The problem is now that I don't know how I can save every column now in a difference var so i can build it in my HTML code later
#printf #TR##TD#$...#/TD##TD#$...#/TD##TD#$..#/TD##/TR##TD#$...
so input look like that :
Name\tSize\tType\tprobe
bla\t4711\tfile\t888888888
abcde\t4096\tdirectory\t5555
eeeee\t333333\tblock\t6666
aaaaaa\t111111\tpackage\t7777
sssss\t44444\tfile\t8888
bbbbb\t22222\tfolder\t9999
Code :
c=1
column=$1
file=$2
echo "$( < $file)"| while read Line ; do
Name=$(sed "s/\\\t/ /g" $file | cut -d' ' -f$c,-$column)
printf "$Name \n"
#let c=c+1
#printf "<TR><TD>$Name</TD><TD>$Size</TD><TD>$Type</TD></TR>\n"
exit 0
done
Output:
Name Size Type probe
bla 4711 file 888888888
abcde 4096 directory 5555
eeeee 333333 block 6666
aaaaaa 111111 package 7777
sssss 44444 file 8888
bbbbb 22222 folder 9999
This is tailor-made job for awk.
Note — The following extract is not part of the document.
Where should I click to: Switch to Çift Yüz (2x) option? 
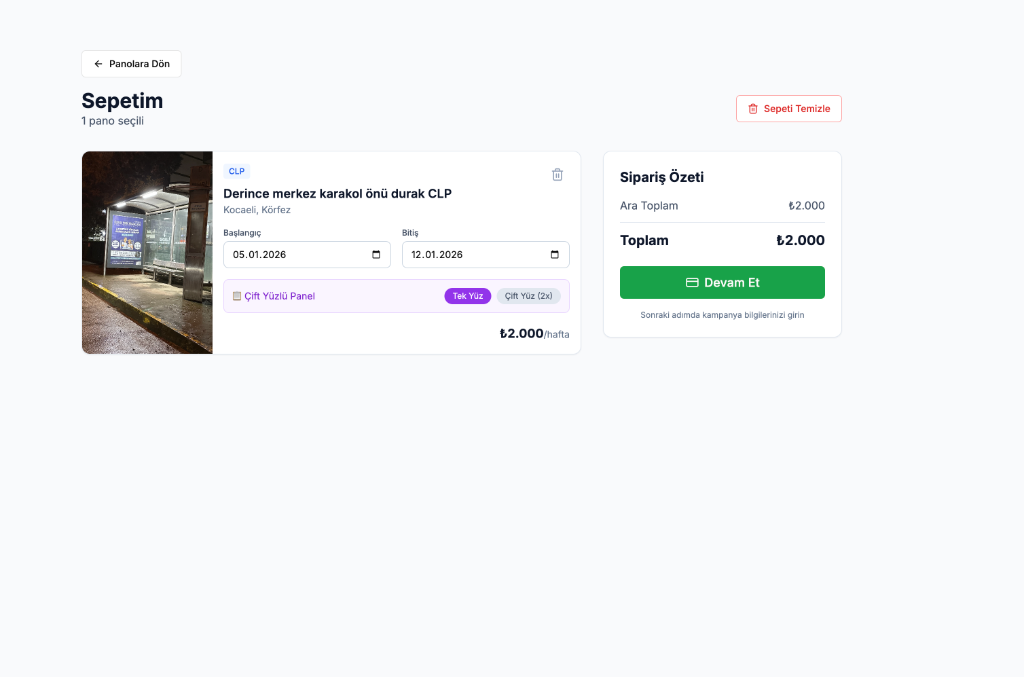[x=528, y=296]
See this script:
awk -F'\t' '{printf "<tr>";for(i=1;i<=NF;i++) printf "<td>%s</td>", $i;print "</tr>"}' input
<tr><td>bla</td><td>4711</td><td>file</td><td>888888888</td></tr>
<tr><td>abcde</td><td>4096</td><td>directory</td><td>5555</td></tr>
<tr><td>eeeee</td><td>333333</td><td>block</td><td>6666</td></tr>
<tr><td>aaaaaa</td><td>111111</td><td>package</td><td>7777</td></tr>
<tr><td>sssss</td><td>44444</td><td>file</td><td>8888</td></tr>
<tr><td>bbbbb</td><td>22222</td><td>folder</td><td>9999</td></tr>
In bash:
celltype=th
while IFS=$'\t' read -a columns; do
rowcontents=$( printf '<%s>%s</%s>' "$celltype" "${columns[#]}" "$celltype" )
printf '<tr>%s</tr>\n' "$rowcontents"
celltype=td
done < <( sed $'s/\\\\t/\t/g' "$2")
Some explanations:
IFS=$'\t' read -a columns reads a line from standard input, using only the tab character to separate fields, and putting each field into a separate element of the array columns. We change IFS so that other whitespace, which could occur in a field, is not treated as a field delimiter.
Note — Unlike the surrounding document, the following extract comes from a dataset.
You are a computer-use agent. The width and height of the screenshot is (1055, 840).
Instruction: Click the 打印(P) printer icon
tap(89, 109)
On the first line read from standard input, <th> elements will be output by the printf line. After resetting the value of celltype at the end of the loop body, all subsequent rows will consist of <td> elements.
When setting the value of rowcontents, take advantage of the fact that the first argument is repeated as many times as necessary to consume all the arguments.
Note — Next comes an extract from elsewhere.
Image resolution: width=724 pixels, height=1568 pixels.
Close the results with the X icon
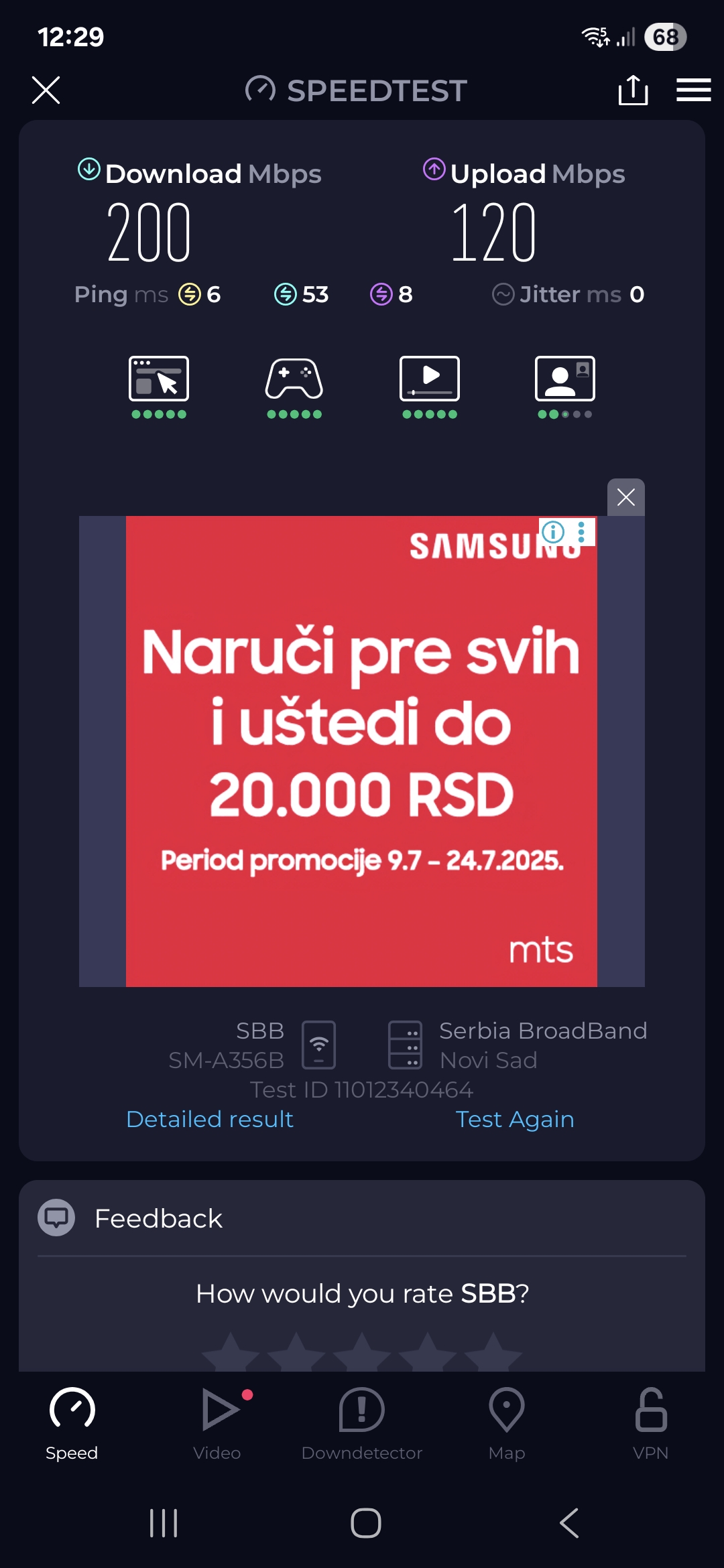pyautogui.click(x=46, y=90)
Input is via process substitution from the sed command, which requires a crazy amount of quoting. First, the entire argument is quoted with $'...', which tells bash to replace escaped characters. bash converts this to the literal string s/\\t/^T/g, where I am using ^T to represent a literal ASCII 09 tab character. When sed sees this argument, it performs its own escape replacement, so the search text is a literal backslash followed by a literal t, to be replaced by a literal tab character.
The first argument, the column count, is unnecessary and is ignored.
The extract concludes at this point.